September 24th, 2012 | by MICHAEL C. ZUSMAN Food & Drink |

Feast Diaries: 72 Hours of Wretched Excess

Day three

feast
Food-writer-about-town Michael Zusman continues his gastronomic journey through Portland's new food festival, Feast. Read his diary of day one here and day two here.

Saturday, Sept. 22

8:30 am: Bleary-eyed and bloated after too many calories and too little sleep, I’m keeping the Feast schedule light today. I know there are a bunch of fascinating seminars such as “Building Your Own Bitters,” “Basic Pig Butchery” and “Novice's Guide to Wine Tasting: Descriptive Gibberish and Spitting Techniques.” But it’s a gorgeous blue-sky first day of fall and I have religious obligations, namely watching college football on TV. Eating isn’t everything, you know.

Noon: Head to the “Oregon Bounty” tent for seconds. Discover edible nirvana for sampling: whole Dungeness crab legs from the Oregon Seafood Council (Me: “I have a question about the molting habits of the Dungeness; by the way, could I have another crab leg?”), local beautifully-packaged chocolates from Cocanú (“How do you get the pop rocks in the little squares of chocolate without them popping? Can I have one more?”) and marionberry squares from Pie Spot (“Mmffmmffgmf, these are good. [Extending plate with plaintive whimper].”) After 30 minutes or so of uninterrupted face stuffing—I think of it as $50 worth of heavy hors d’oeuvres—I pop around to the main demo stage. Naomi “Beast” Pomeroy is prattling on about herself before a rapturous crowd. She apologizes for going over her allotted time. 

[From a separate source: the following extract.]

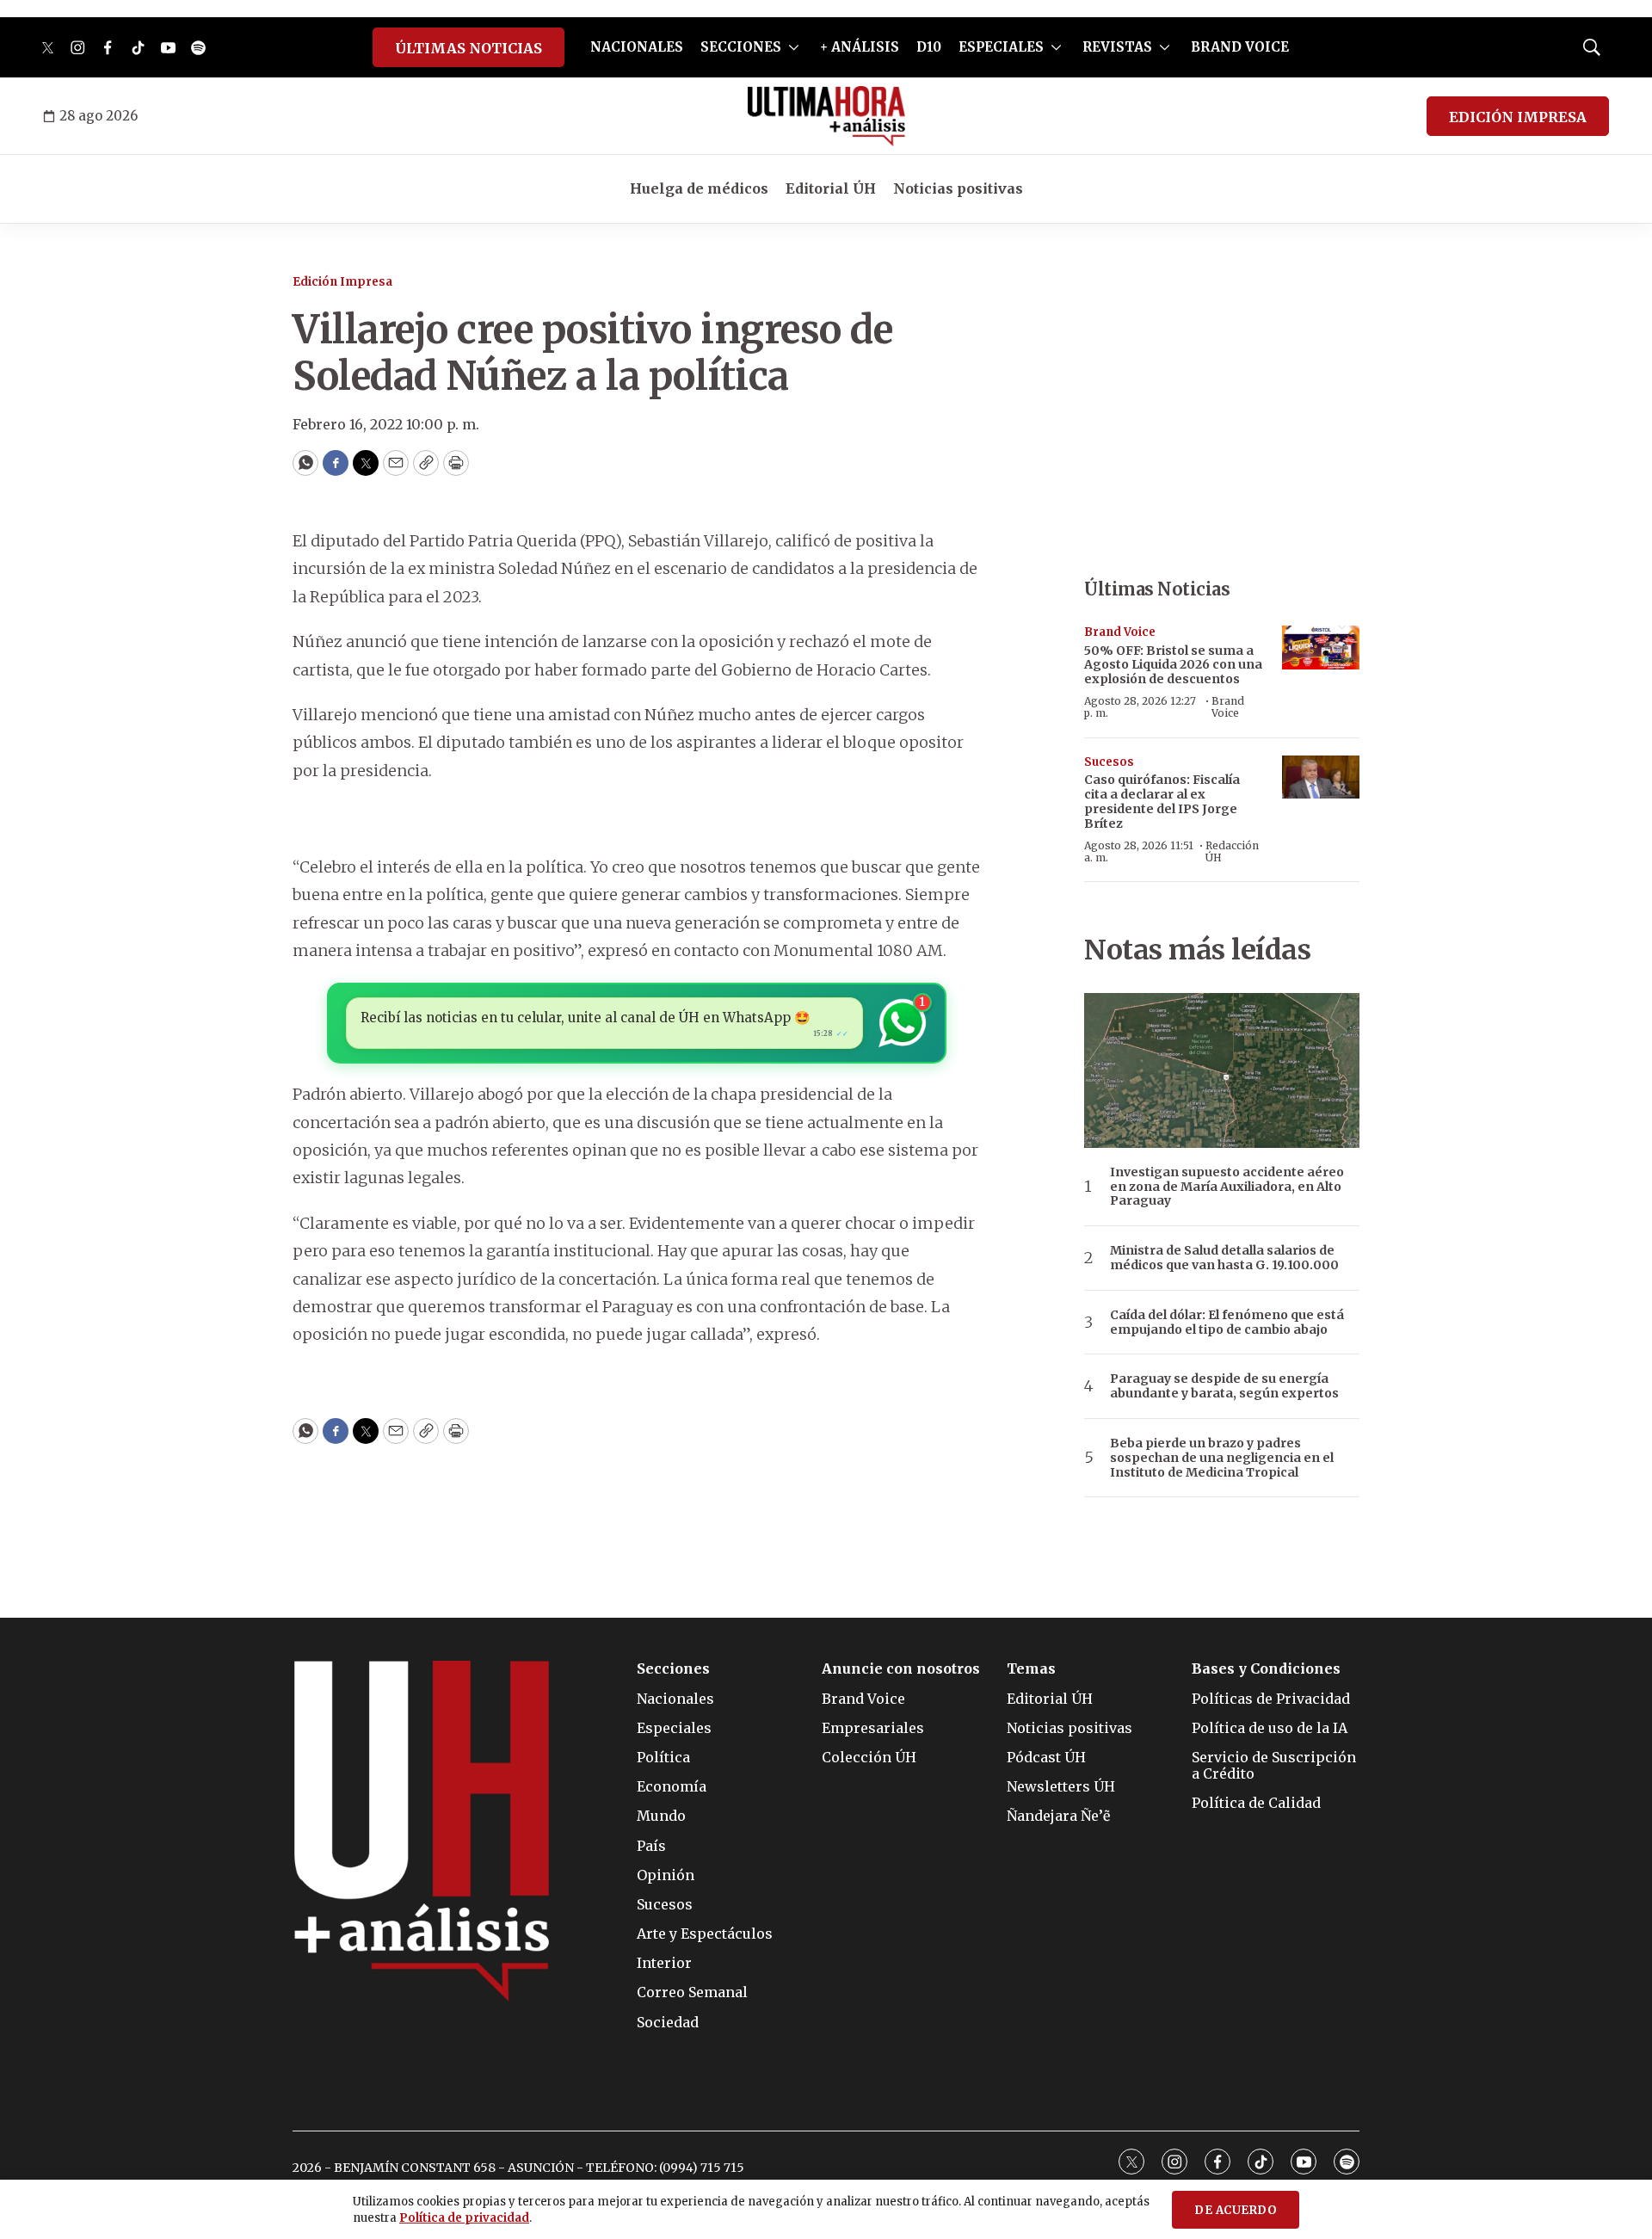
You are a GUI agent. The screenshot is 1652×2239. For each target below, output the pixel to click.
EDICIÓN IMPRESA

5 pm: There are a bunch of big-time chef dinners around town tonight. The marquee event I signed up for a couple months ago, cooked by Portland-favorite-son-turned-New-Yorker, Matt Lightner, and Sean Brock, the highly-regarded chef at Husk in Charleston, S.C., is in two hours. How to ready myself? Portland protocol would dictate come-as-you-are, but this is different. Out-of-town fancy people might be there and my dining companion is planning to wear a nice dress. Steering a middle course, I go with upgraded Portland casual: button down shirt (over a black “No Huddle No Mercy” logoed t-shirt in support of the Oregon Ducks football team), blue shorts (it’s over 70 degrees) and my dressier pair of Birkenstocks.

7 pm: Arrive for the dinner. Portlanders, unlike big city folks, are never late for a meal, fashionably or otherwise. Snag a table. Scan the room, the downtown dining room called “Technique” that serves as an adjunct for Le Cordon Bleu cooking school (formerly Western Culinary Institute). Very famous Bon Appetit magazine restaurant editor Andrew Knowlton introduces the dinner. Not sure why. Knowlton is the one who recently anointed a second-rate Portland restaurant as one of the top new places in the entire country. Love to know the back story: abject cluelessness? A clever ploy to channel naive tourists away from the real winner? Good ol’ fashioned graft? The mind boggles. Knowlton has abandoned the shoulder-length bob and perpetual three-day beard growth. In their place is a modified faux hawk a la Pee Wee Herman. Later, he sniffs the same glass of wine three times without taking a sip. This is what I hate about the foodie elite. My dining companion says I’m being snarky. Yeah? Sorry.

7:30 pm: Oh goodness! Look who strolled in midway through the first course: it’s Jeff Steingarten. Don’t think he’s changed clothes all weekend. He hangs with some of the east coast toadies, no doubt here on comps, who sit off in their own corner of the room.

9 pm: Jeff Steingarten leaves in the middle of the fifth course. I wish I’d offered him an antacid the other day.  Maybe he’d be friendlier.

10:30 pm: The eight-course dinner is winding up. A plate of thinly sliced matsutake mushrooms with the concentrated aroma of a pine forest, over silky black cod with a black walnut oil emulsion is the tops of the lot.  Our dining companion, John, is a pleasure to chat with. Old friends—Karen Brooks, Leslie and Manuel from Viridian farms, Earl from PaaDee restaurant—and new acquaintances—local writer Lucy Birmingham, Charleston restaurant manager and a server tonight Katie DeHart and Sean Brock himself who stopped by the table to schmooze—along with top-tier food have made this a delightful meal. Was it worth the $150 price tag? To me, absolutely.

11 pm: Home watching the DVR-ed Oregon Ducks game, noshing on a couple brown sugar-cinnamon Pop Tarts and some smoked almonds. (The dinner was great, but not exactly a gut stuffer.) Too comfortable and content to attend an 11:30 pm after-party at Nostrana. Trying to put this Feast thing in perspective.